REQUIREMENTS –
1. According to the music reviews, what closes out the Lexus 2 EP?
2. Check each statement against the music reviews and mark it yes or no: (a) The Lexus 2 project programs its drums. (b) LACKING puts two tracks on the split cassette. (c) The split tape came with lyrics.
3. Write the next part of the music reviews, picking up after their final sentence.

Reviews

Ed Hammerbeck

Lexus 2 EP

I couldn’t find out much about this band other than it appears to be one person’s project. They play guitar and bass and program the drums. It’s not my usual cup of tea, but the first several tracks are perfectly serviceable, crusty D-beat. Later, some tracks, like “Prep 2 Freak” and “2 the Bone,” get a little experimental and weird. “I’m Not Crying I Got Smoke in My Eyes” closes out the EP with nearly three minutes of moody piano.

Lacking / Road Pig split cassette

Here’s a tape you can blast in the car and loop over and over. LACKING’s contribution is three tracks of blink-and-you-miss-them hardcore crammed into less than a minute each. “Ego Breathe” stands out as a mosh pit anthem. They manage, especially on “Dis-semination,” to change tone and time signatures a couple times in 44 seconds. ROAD PIG’s two tracks, while still hardcore, bend more towards metal with strong D-beats. “Deathmachine” is a ripper. Sadly, there weren’t any lyrics or liner notes with the tape.

SUPPLIED MATERIAL –
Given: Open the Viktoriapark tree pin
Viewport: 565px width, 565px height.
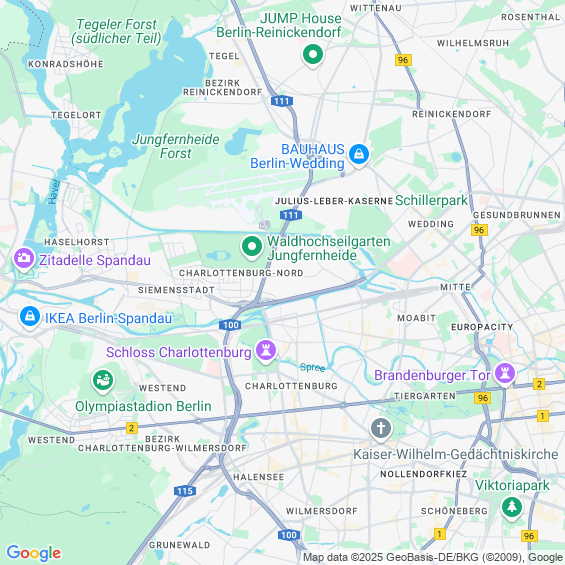Looking at the screenshot, I should (512, 508).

TASK-BY-TASK OUTPUTS –
1. Nearly three minutes of moody piano, on the track “I’m Not Crying I Got Smoke in My Eyes.”

2.
(a) Yes: “They play guitar and bass and program the drums.”
(b) No: “LACKING’s contribution is three tracks.”
(c) No: “Sadly, there weren’t any lyrics or liner notes with the tape.”

3.
Ruined Age No End in Sight cassette

These four tracks of straightforward, crusty hardcore don’t give you a chance to breathe. “No End in Sight” showcases the grinding guitars, solid D-beat drumming, and bleak lyrics that make this tape so dang good. The vocals remind me of Chuck Schuldiner’s on DEATH’s classic debut Scream Bloody Gore, though this is far from death metal. The final track is a cover of DISCLOSE’s “War Cloud” and is a wall of brutality.

Rigorous Institution Cainsmarsh LP

Stark and grim, this album is a grimy soundtrack for the end times. Coming up with something to compare it to, my first thoughts were of AMEBIX and, in terms of mood and atmosphere, HAWKWIND. Undergirded by creepy, melancholic, droning synthesizers, Cainsmarsh is anarchic crust punk at its most eldritch. “The Terror” is a two-minute instrumental horror poem. “Laughter” picks up the tempo and raises the nightmare fuel levels to eleven. There are occasional metallic elements on tracks such as “Criminal Betrayers” and “Ergot,” but this is absolutely punk AF. With gravelly vocals, merciless riffs, pounding rhythms, evil lyrics, and a constant mood of hopeless gloom, this is one of the best, most psychotic anarcho-punk albums I’ve heard.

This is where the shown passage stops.